OPDRACHT: Zet alle regels van het materiaal hieronder alstublieft om in een Markdown-tabel met de kolommen "Nummer" en "Regel". Zet in "Nummer" het volgnummer van elke rij en laat lege regels weg.

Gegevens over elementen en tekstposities
/---
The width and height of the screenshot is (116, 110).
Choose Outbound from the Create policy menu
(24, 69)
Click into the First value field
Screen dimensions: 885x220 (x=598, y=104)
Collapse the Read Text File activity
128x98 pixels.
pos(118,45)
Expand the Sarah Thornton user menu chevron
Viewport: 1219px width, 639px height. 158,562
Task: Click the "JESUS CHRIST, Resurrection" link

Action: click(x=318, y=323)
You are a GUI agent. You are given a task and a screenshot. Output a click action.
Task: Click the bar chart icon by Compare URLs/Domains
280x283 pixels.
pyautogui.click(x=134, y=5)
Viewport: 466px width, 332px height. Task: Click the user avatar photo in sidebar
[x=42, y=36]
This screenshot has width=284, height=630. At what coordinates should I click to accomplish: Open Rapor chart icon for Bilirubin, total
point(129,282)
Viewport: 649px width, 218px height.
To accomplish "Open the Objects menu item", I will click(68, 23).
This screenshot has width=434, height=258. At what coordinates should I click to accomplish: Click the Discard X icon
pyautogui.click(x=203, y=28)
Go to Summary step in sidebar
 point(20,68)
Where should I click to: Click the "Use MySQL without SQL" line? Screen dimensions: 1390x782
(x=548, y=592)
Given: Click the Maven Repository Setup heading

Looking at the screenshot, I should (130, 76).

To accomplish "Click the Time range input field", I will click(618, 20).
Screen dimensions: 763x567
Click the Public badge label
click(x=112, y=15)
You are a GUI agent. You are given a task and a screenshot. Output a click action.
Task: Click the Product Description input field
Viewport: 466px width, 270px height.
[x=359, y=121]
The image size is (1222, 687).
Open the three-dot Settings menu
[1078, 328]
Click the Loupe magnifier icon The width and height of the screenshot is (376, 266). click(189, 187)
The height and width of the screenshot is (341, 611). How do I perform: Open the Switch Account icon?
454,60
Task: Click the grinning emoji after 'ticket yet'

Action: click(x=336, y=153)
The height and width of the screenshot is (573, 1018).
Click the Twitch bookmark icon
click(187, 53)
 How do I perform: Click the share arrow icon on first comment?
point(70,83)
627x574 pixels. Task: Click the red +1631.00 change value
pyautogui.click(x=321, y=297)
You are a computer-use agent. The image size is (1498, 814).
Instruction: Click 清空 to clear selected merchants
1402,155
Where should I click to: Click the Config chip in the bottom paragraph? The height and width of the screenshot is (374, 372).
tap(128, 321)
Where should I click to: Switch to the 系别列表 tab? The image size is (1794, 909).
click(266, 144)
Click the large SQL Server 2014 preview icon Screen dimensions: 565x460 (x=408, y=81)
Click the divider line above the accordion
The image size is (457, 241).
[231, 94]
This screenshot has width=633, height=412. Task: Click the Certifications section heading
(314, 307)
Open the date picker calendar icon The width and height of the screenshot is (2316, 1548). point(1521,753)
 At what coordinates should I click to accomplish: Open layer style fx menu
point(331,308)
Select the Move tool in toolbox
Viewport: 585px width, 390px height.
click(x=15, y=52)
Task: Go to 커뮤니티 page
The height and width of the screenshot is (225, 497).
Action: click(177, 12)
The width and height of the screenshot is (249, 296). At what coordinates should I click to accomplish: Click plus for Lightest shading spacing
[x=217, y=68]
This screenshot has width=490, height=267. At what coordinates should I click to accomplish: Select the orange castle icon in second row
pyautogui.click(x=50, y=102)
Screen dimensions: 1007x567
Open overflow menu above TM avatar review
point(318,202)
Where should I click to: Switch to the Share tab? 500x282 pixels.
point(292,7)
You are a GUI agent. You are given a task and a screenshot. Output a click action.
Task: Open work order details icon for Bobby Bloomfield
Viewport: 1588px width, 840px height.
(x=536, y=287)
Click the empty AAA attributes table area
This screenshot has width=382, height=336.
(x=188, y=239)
\---
RESULTAAT:
| Nummer | Regel |
|---|---|
| 1 | The width and height of the screenshot is (116, 110). |
| 2 | Choose Outbound from the Create policy menu |
| 3 | (24, 69) |
| 4 | Click into the First value field |
| 5 | Screen dimensions: 885x220 (x=598, y=104) |
| 6 | Collapse the Read Text File activity |
| 7 | 128x98 pixels. |
| 8 | pos(118,45) |
| 9 | Expand the Sarah Thornton user menu chevron |
| 10 | Viewport: 1219px width, 639px height. 158,562 |
| 11 | Task: Click the "JESUS CHRIST, Resurrection" link |
| 12 | Action: click(x=318, y=323) |
| 13 | You are a GUI agent. You are given a task and a screenshot. Output a click action. |
| 14 | Task: Click the bar chart icon by Compare URLs/Domains |
| 15 | 280x283 pixels. |
| 16 | pyautogui.click(x=134, y=5) |
| 17 | Viewport: 466px width, 332px height. Task: Click the user avatar photo in sidebar |
| 18 | [x=42, y=36] |
| 19 | This screenshot has width=284, height=630. At what coordinates should I click to accomplish: Open Rapor chart icon for Bilirubin, total |
| 20 | point(129,282) |
| 21 | Viewport: 649px width, 218px height. |
| 22 | To accomplish "Open the Objects menu item", I will click(68, 23). |
| 23 | This screenshot has width=434, height=258. At what coordinates should I click to accomplish: Click the Discard X icon |
| 24 | pyautogui.click(x=203, y=28) |
| 25 | Go to Summary step in sidebar |
| 26 |  point(20,68) |
| 27 | Where should I click to: Click the "Use MySQL without SQL" line? Screen dimensions: 1390x782 |
| 28 | (x=548, y=592) |
| 29 | Given: Click the Maven Repository Setup heading |
| 30 | Looking at the screenshot, I should (130, 76). |
| 31 | To accomplish "Click the Time range input field", I will click(618, 20). |
| 32 | Screen dimensions: 763x567 |
| 33 | Click the Public badge label |
| 34 | click(x=112, y=15) |
| 35 | You are a GUI agent. You are given a task and a screenshot. Output a click action. |
| 36 | Task: Click the Product Description input field |
| 37 | Viewport: 466px width, 270px height. |
| 38 | [x=359, y=121] |
| 39 | The image size is (1222, 687). |
| 40 | Open the three-dot Settings menu |
| 41 | [1078, 328] |
| 42 | Click the Loupe magnifier icon The width and height of the screenshot is (376, 266). click(189, 187) |
| 43 | The height and width of the screenshot is (341, 611). How do I perform: Open the Switch Account icon? |
| 44 | 454,60 |
| 45 | Task: Click the grinning emoji after 'ticket yet' |
| 46 | Action: click(x=336, y=153) |
| 47 | The height and width of the screenshot is (573, 1018). |
| 48 | Click the Twitch bookmark icon |
| 49 | click(187, 53) |
| 50 |  How do I perform: Click the share arrow icon on first comment? |
| 51 | point(70,83) |
| 52 | 627x574 pixels. Task: Click the red +1631.00 change value |
| 53 | pyautogui.click(x=321, y=297) |
| 54 | You are a computer-use agent. The image size is (1498, 814). |
| 55 | Instruction: Click 清空 to clear selected merchants |
| 56 | 1402,155 |
| 57 | Where should I click to: Click the Config chip in the bottom paragraph? The height and width of the screenshot is (374, 372). |
| 58 | tap(128, 321) |
| 59 | Where should I click to: Switch to the 系别列表 tab? The image size is (1794, 909). |
| 60 | click(266, 144) |
| 61 | Click the large SQL Server 2014 preview icon Screen dimensions: 565x460 (x=408, y=81) |
| 62 | Click the divider line above the accordion |
| 63 | The image size is (457, 241). |
| 64 | [231, 94] |
| 65 | This screenshot has width=633, height=412. Task: Click the Certifications section heading |
| 66 | (314, 307) |
| 67 | Open the date picker calendar icon The width and height of the screenshot is (2316, 1548). point(1521,753) |
| 68 |  At what coordinates should I click to accomplish: Open layer style fx menu |
| 69 | point(331,308) |
| 70 | Select the Move tool in toolbox |
| 71 | Viewport: 585px width, 390px height. |
| 72 | click(x=15, y=52) |
| 73 | Task: Go to 커뮤니티 page |
| 74 | The height and width of the screenshot is (225, 497). |
| 75 | Action: click(177, 12) |
| 76 | The width and height of the screenshot is (249, 296). At what coordinates should I click to accomplish: Click plus for Lightest shading spacing |
| 77 | [x=217, y=68] |
| 78 | This screenshot has width=490, height=267. At what coordinates should I click to accomplish: Select the orange castle icon in second row |
| 79 | pyautogui.click(x=50, y=102) |
| 80 | Screen dimensions: 1007x567 |
| 81 | Open overflow menu above TM avatar review |
| 82 | point(318,202) |
| 83 | Where should I click to: Switch to the Share tab? 500x282 pixels. |
| 84 | point(292,7) |
| 85 | You are a GUI agent. You are given a task and a screenshot. Output a click action. |
| 86 | Task: Open work order details icon for Bobby Bloomfield |
| 87 | Viewport: 1588px width, 840px height. |
| 88 | (x=536, y=287) |
| 89 | Click the empty AAA attributes table area |
| 90 | This screenshot has width=382, height=336. |
| 91 | (x=188, y=239) |